Prover alimentos em quantidade e qualidade adequadas para a humanidade consiste em desafio do porvir que se apresenta a civilização. Significa não apenas debelar o flagelo da fome mas, sobretudo, pacificar as nações e os povos que sob a escassez de haveres trilham o desastroso caminho da mútua conflagração.

         Nesse contexto, emerge o Brasil como o mais privilegiado dos países capazes em atender positivamente ao chamamento mundial por mais e melhores alimentos. Conhecido o cenário 2020 desenhado pela FAO/ONU que reserva para a agricultura brasileira incremento de 40% da produção de grãos, fibras, bebidas e energia1, sem dúvida trata-se de oportunidade ímpar que a história nos concede.

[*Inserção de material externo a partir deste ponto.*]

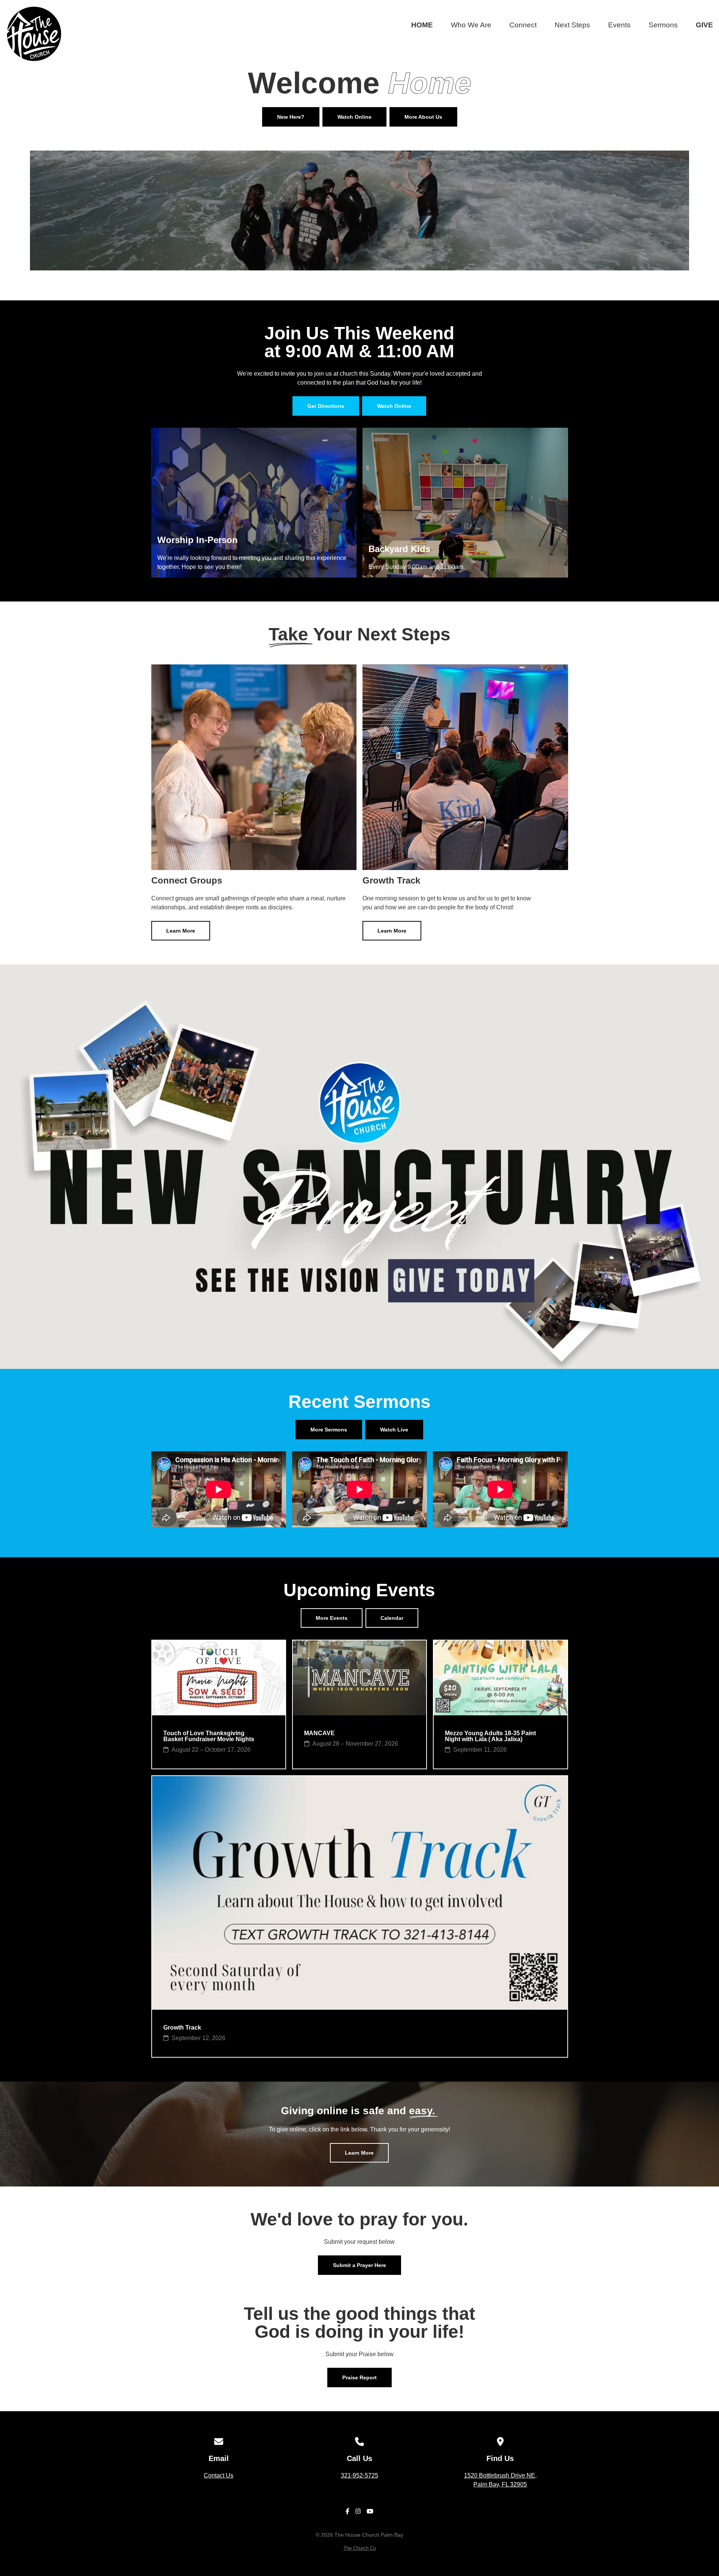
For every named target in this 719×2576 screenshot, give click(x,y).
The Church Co (359, 2548)
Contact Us (218, 2475)
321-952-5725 (359, 2475)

Ademais, tal exigência não arrefece nas décadas vindouras, mas, ao contrário, o ritmo de aumento da produção precisará se intensificar, pois a demografia, notadamente pelo crescimento da asiática e da africana, aponta para uma população mundial de 9,5 bilhões em 2050!

         Amparado por tecnologias desenvolvidas e adaptadas para o cultivo nos trópicos, o Brasil eleva, por consecutivas safras, a produtividade física de suas lavouras e criações, suplantando riscos intrínsecos a particular natureza da atividade. O êxito dessa performance concretizou-se sem que se ampliassem, relativamente, emissões de gases efeito estufa e desmatamentos, alçando patamares superiores à sustentabilidade de suas explorações agropecuárias, ou seja, uma produção que supera o passado de queimadas e que, atualmente, pouco contribui para a já irreversível mudança climática.

         O desafio de produzir mais agroalimentos contrasta com o anêmico estágio do desenvolvimento econômico global em que o investimento mal empata com a depreciação. O momento estacionário da economia resulta, em parte, do declínio do comércio internacional que não vem resistindo à imposição de crescentes barreiras protecionistas e incentivos de conteúdo local aos intercâmbios de mercadorias e serviços entre as nações. Exemplificando, no primeiro trimestre de 2016, constatou-se contração de 1,1% no comércio internacional2. Sob cheque encontra-se a globalização. Tratativas entre blocos econômicos (MERCOSUL x UE), acordos bilaterais e constituição de espaços privilegiados de comércio (TTP, TTIP) foram, aparentemente, relegados ou apresentam profundas fissuras3. O multilateralismo definha, flertando o mundo com o isolacionismo4.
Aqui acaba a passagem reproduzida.